Small update: Merging new NCAA grammar with existing natural aminoacids grammar

See d3f5ecee19f42bc7a0cebbdcd67d9c170c99e031.

In most applications (such as using the Peptides.add_hydrogens! method, for example), a Grammar is requested (in this case, to know the position of the currently non-existent hydrogens). I was having issues when trying to loop over both natural aminoacids and NCAAs: I had to run the function twice, once with the default grammar and another with the NCAA grammar.

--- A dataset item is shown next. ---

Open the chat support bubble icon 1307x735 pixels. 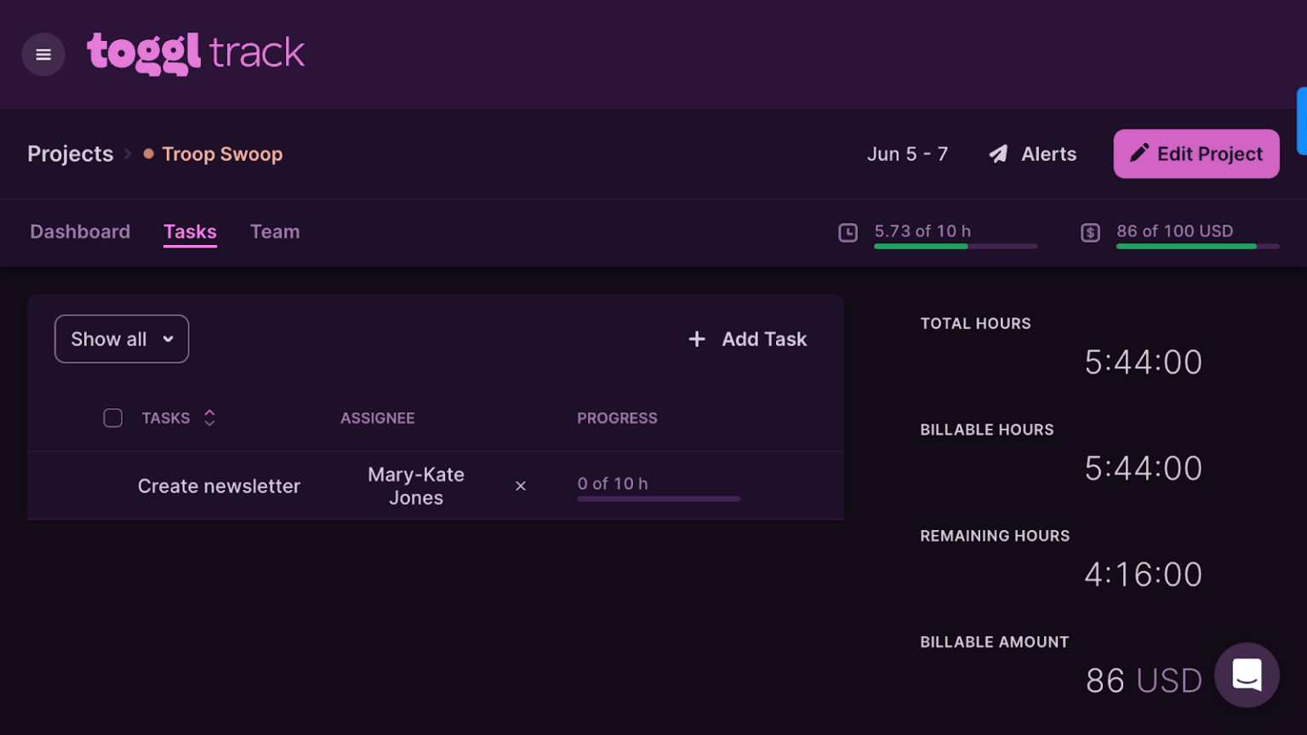click(1247, 675)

For this reason I added the Peptides.join_grammars! and load_grammar_from_file! methods. The new usage is something like:

julia> ProtoSyn.Peptides.load_grammar_from_file!(Peptides.grammar, joinpath(Peptides.resource_dir, "grammars.yml"), "ncaa");
┌ Warning: Operator α found in existing grammar with same key. Skipping addition of operator from new grammar. Check if this is the desired behaviour.
â”” @ ProtoSyn.Peptides ~/ProtoSyn.jl/src/Peptides/Submodules/Builder/grammar.jl:56
┌ Warning: Operator β found in existing grammar with same key. Skipping addition of operator from new grammar. Check if this is the desired behaviour.
â”” @ ProtoSyn.Peptides ~/ProtoSyn.jl/src/Peptides/Submodules/Builder/grammar.jl:56
┌ Warning: Default operator of existing grammar was not changed. Skipping addition of default operator from new grammar. Check if this is the desired behaviour.
â”” @ ProtoSyn.Peptides ~/ProtoSyn.jl/src/Peptides/Submodules/Builder/grammar.jl:62

As the warnings suggest, no overwritting of existing operators of variables occurs. Any overwritting needs to be done manually, for example:

julia> new_grammar = ProtoSyn.Peptides.load_grammar_from_file(joinpath(Peptides.resource_dir, "grammars.yml"), "ncaa");

julia> Peptides.grammar.operators["α"] = new_grammar.operators["new_α"]

This seems to be a more natural and direct application of Grammars. Now all required variables are in Peptides.grammar.